The Indo-Gangetic Plain (IGP) is characterized by thick sediments, predominantly comprising alluvial deposits, which can amplify seismic waves generated by earthquakes in the Himalayan region located to the north of the plain. The presence of loose sediments can indeed pose significant seismic hazards, mainly due to phenomena like soil liquefaction. These sediments pose a threat to densely populated Delhi and NCR regions, which are 200 km away from the plate boundary of India and the Eurasian plate. Scientists are concerned about people's safety in mitigating damage caused by high-rise buildings and loose sediments in the IGP region. Reliable knowledge of the sedimentary layer's thickness and velocity structure is crucial for investigating buried active faults, understanding significant destruction, and risk assessment.

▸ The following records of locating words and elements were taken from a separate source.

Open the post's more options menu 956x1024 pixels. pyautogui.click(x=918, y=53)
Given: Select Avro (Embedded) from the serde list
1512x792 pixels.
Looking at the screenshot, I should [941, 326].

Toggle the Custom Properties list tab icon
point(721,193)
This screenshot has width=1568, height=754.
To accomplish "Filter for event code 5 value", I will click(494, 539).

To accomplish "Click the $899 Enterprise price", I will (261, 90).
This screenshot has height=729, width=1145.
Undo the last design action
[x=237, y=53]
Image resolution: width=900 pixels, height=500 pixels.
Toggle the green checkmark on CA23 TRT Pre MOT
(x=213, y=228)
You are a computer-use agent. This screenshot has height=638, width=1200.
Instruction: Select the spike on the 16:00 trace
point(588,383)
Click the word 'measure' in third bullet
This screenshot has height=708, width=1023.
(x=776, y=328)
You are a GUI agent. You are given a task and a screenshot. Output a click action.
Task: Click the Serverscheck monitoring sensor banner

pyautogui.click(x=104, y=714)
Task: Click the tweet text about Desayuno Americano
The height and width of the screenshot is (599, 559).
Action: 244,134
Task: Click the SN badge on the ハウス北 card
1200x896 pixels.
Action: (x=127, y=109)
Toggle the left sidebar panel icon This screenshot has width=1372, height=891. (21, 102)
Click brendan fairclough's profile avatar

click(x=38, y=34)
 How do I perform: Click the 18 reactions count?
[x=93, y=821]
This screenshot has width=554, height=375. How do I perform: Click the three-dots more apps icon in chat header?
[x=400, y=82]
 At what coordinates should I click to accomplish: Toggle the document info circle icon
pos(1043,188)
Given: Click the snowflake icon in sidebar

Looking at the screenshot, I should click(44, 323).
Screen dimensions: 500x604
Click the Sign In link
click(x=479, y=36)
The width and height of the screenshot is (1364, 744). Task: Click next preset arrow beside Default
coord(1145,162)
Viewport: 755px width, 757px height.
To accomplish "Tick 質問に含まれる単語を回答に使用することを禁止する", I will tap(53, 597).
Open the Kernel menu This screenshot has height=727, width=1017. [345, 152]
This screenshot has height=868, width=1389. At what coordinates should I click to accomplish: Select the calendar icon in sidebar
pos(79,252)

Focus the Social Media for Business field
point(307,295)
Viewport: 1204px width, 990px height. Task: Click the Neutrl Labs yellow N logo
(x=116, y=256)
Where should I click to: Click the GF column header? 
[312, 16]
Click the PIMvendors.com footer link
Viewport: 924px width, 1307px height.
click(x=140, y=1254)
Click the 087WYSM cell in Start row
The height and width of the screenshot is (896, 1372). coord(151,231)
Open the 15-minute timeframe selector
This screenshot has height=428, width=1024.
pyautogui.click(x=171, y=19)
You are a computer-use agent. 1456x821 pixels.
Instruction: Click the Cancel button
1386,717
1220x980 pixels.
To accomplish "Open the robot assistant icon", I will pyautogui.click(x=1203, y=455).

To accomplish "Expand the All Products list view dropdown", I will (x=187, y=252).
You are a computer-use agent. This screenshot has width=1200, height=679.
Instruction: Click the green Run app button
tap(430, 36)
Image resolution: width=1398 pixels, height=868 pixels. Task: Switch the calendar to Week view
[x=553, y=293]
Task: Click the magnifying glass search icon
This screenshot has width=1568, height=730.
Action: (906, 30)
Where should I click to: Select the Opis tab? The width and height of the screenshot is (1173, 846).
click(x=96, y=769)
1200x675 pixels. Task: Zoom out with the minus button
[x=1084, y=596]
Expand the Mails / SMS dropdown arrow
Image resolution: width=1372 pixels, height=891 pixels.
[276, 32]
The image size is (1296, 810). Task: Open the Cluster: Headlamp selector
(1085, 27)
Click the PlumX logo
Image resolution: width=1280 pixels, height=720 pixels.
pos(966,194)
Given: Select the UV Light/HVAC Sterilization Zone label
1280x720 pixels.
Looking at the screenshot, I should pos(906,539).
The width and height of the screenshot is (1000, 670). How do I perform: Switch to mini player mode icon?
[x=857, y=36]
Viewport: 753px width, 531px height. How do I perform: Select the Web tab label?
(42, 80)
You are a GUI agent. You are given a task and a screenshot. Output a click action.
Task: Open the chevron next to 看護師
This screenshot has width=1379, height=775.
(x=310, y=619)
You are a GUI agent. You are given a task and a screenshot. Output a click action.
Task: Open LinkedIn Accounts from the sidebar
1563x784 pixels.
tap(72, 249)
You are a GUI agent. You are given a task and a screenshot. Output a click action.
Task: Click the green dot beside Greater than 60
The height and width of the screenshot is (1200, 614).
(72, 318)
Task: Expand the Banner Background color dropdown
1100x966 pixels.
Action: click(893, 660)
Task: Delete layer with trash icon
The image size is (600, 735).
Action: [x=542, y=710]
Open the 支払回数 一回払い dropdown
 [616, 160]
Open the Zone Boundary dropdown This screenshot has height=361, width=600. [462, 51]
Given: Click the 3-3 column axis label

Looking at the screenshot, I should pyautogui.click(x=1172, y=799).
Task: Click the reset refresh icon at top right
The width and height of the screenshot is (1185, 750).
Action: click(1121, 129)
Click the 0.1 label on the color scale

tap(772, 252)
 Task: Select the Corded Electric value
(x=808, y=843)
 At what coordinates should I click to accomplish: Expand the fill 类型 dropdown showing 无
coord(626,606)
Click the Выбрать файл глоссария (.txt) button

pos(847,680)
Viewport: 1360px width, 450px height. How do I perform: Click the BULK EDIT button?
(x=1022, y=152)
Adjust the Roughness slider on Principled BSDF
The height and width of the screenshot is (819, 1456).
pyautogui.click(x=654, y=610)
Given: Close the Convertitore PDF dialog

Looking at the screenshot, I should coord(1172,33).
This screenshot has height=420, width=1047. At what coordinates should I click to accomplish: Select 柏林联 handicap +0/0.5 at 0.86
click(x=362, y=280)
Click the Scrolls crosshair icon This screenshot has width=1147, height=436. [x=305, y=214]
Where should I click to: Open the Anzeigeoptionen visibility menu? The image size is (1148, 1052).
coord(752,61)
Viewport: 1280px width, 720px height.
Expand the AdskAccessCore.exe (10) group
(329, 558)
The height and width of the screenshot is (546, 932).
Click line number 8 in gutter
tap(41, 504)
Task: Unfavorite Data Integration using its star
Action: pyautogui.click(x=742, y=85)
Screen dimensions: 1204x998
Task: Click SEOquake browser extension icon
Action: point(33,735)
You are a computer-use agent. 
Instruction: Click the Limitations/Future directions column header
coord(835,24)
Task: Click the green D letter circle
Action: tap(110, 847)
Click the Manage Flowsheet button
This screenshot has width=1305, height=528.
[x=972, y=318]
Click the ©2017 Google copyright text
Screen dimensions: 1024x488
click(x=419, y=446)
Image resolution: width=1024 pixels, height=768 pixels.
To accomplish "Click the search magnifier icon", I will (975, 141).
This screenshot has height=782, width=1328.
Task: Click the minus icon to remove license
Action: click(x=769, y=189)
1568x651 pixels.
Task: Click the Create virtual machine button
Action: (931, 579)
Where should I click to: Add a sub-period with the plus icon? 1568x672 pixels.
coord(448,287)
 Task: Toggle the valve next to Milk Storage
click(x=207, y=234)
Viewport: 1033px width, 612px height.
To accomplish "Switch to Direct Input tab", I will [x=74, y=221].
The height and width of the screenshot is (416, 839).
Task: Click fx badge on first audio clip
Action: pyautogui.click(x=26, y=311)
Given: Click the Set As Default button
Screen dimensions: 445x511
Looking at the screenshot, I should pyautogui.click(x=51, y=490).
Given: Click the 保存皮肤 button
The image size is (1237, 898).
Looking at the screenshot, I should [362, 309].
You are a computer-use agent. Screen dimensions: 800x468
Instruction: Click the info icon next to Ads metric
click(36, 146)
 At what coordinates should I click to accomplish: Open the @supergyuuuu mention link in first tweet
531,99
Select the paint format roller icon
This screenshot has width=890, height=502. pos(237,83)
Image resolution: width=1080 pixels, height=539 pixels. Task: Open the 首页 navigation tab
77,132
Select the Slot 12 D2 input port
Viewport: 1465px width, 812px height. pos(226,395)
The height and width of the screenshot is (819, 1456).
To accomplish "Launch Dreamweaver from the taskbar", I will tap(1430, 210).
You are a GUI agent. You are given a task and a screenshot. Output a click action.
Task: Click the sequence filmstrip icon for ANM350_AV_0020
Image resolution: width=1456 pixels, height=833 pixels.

Sedimentary basins are also crucial for geo-resources such as hydrocarbon and geothermal energy. This research estimated the structure of the sedimentary layer beneath four stations in the Chandigarh-Ambala region in IGP using the high-frequency receiver function (PRF) technique. The study found that the sedimentary layer thickness varies significantly, with values from 2.0 to 3.0 km beneath the IGP and increasing northward. Shallow shear velocity (S-v) in the column of sediments below the Siwalik Himalaya ranges from 2.8 to 2.9 km/s, which can be utilized for assessing earthquake ground-motion sites. The study provides new perceptions of the geodynamic processes and seismotectonic structure of the Himalayan region, allowing for better identification of the earthquake hypocenter and assessment of seismic hazards. The shear wave velocity models estimated from this research can also be beneficial for assessing seismic hazards and earthquake-resistant construction. Estimates of the crustal thickness values from waveform inversion of the PRF at individual stations reveal that the Moho depth varies between 44 and 50 km in the Indo-Gangetic Plain. From Siwalik Himalaya to the higher Himalaya, it ranges from 44 to 65 km. The depth of Moho increases from the Indo-Gangetic plain towards the lesser Himalaya.